SALEM -- A Marion County judge has signed a death warrant for the Dec. 6 execution of the Oregon inmate Gary Haugen.
He was convicted March 16, 2007 on two counts of aggravated murder and has waived all appeals of his death sentence.
Judge Joseph C. Guimond signed the warrant Friday afternoon. He had received the death warrant earlier in the day from Marion County deputy district attorneys Donald Abar and Douglas Hanson.
Haugen's requests for dropping appeals had gone through several court reviews in recent months.
Those opposed to his execution had questioned whether Haugen had gone through proper competency tests.

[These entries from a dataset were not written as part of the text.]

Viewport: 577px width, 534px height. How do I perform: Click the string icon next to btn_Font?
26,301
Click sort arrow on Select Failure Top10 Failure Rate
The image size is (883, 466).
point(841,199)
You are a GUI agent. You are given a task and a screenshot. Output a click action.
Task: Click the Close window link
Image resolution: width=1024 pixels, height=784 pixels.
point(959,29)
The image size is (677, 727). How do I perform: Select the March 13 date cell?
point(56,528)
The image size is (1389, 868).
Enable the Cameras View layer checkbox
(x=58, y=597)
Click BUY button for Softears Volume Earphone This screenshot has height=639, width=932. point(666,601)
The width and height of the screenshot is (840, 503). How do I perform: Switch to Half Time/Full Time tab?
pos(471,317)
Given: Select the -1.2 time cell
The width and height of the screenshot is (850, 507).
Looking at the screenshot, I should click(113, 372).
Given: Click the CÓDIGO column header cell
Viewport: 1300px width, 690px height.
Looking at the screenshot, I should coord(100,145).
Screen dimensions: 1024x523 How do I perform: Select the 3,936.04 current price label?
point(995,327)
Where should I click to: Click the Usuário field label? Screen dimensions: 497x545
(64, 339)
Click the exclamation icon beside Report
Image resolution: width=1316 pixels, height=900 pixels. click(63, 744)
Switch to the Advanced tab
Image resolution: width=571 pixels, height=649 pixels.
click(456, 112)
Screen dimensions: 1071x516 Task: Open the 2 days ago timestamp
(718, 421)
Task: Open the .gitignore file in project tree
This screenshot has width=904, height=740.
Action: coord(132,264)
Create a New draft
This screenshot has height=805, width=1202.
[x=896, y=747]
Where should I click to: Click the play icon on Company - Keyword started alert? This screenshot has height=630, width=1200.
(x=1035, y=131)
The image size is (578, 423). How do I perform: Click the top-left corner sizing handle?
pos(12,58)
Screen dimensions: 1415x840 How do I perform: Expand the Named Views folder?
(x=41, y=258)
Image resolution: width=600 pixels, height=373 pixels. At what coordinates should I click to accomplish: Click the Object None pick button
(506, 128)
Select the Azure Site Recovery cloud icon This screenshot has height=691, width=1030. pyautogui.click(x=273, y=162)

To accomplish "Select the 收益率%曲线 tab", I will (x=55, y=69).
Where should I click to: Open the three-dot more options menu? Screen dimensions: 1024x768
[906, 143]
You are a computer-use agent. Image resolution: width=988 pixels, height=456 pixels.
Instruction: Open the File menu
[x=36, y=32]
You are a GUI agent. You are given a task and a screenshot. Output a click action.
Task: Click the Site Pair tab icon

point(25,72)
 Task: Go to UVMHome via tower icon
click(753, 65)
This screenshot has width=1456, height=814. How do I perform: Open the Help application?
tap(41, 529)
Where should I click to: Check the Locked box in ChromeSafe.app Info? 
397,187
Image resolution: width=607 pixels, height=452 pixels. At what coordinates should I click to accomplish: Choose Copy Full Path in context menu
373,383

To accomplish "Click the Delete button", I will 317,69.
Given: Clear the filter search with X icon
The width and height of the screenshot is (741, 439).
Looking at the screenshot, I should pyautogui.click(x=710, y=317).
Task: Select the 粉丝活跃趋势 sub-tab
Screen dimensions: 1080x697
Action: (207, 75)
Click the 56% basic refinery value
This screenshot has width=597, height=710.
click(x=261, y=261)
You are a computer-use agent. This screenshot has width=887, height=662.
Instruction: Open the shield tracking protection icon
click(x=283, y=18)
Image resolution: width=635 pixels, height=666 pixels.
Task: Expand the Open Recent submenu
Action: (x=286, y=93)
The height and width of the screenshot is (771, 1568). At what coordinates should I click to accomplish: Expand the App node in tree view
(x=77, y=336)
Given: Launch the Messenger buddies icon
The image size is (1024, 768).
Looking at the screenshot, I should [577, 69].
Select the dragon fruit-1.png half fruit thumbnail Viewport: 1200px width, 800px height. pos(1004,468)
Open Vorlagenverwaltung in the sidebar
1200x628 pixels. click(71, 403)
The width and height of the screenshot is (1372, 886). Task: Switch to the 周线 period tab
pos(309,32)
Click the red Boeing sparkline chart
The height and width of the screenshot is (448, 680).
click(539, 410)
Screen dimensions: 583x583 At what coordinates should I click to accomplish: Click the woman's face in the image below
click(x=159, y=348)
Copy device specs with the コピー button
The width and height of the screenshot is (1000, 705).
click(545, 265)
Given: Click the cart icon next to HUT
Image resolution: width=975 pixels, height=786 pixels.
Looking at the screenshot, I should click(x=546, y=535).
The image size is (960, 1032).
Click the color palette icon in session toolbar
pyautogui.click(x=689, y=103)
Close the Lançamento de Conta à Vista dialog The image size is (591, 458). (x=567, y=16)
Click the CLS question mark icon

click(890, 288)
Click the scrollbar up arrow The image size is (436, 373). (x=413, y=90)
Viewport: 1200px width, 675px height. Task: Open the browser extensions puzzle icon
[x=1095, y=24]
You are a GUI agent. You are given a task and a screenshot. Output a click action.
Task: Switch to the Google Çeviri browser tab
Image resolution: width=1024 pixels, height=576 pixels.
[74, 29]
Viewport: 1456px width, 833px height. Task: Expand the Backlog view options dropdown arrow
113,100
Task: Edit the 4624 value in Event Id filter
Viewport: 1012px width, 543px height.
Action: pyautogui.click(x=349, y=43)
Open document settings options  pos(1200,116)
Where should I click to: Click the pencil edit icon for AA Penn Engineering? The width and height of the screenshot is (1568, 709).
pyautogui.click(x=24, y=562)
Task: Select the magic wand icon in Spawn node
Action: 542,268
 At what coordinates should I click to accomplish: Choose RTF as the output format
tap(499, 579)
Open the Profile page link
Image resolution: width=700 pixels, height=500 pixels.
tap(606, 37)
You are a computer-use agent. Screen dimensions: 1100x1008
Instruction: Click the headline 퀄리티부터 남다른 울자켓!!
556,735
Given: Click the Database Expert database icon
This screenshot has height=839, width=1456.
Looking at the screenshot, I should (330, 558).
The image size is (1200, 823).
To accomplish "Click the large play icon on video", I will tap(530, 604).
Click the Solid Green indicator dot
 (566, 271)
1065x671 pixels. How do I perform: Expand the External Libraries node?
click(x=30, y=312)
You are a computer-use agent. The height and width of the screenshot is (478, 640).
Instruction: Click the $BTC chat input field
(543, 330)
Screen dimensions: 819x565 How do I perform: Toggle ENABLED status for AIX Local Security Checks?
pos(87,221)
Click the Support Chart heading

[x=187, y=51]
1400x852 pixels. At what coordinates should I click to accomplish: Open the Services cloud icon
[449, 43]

They questioned whether, based on past behavior, Haugen was able to make a sound decision on his own.
Last July 14, he had fired his attorneys for blocking his execution.
Haugen was convicted of the May 21, 1981 beating death of Mary Archer, a former girlfriend's mother. His was sentenced to life in prison on Nov. 6, 1981.
On Sept. 2, 2003, he and another inmate beat and stabbed another inmate to death in the band activities room of the Oregon State Penitentiary. He was convicted of aggravated murder on May 3, 2007 and sentenced to death.
The corrections department outlined the injection drugs in a prepared statement.
Oregon statutes and administrative rules call for him to be injected with pentobarbital, which causes unconsciousness, then death, pancuronium bromide to stop breathing and potassium chloride to stop the heart.
In two previous lethal injection deaths in the 1990s, the department used sodium thiopental instead of Pentobarbital. In late 2010, the maker of that drug stopped its manufacture.
The drugs for the death were purchased last February when Haugen said he wished to waive his rights to appeal, officials said. The drugs cost about $18,000.
Corrections officials led reporters on tour of the death chamber and outlined the steps they hope shows a commitment to as professional and humane an execution as possible.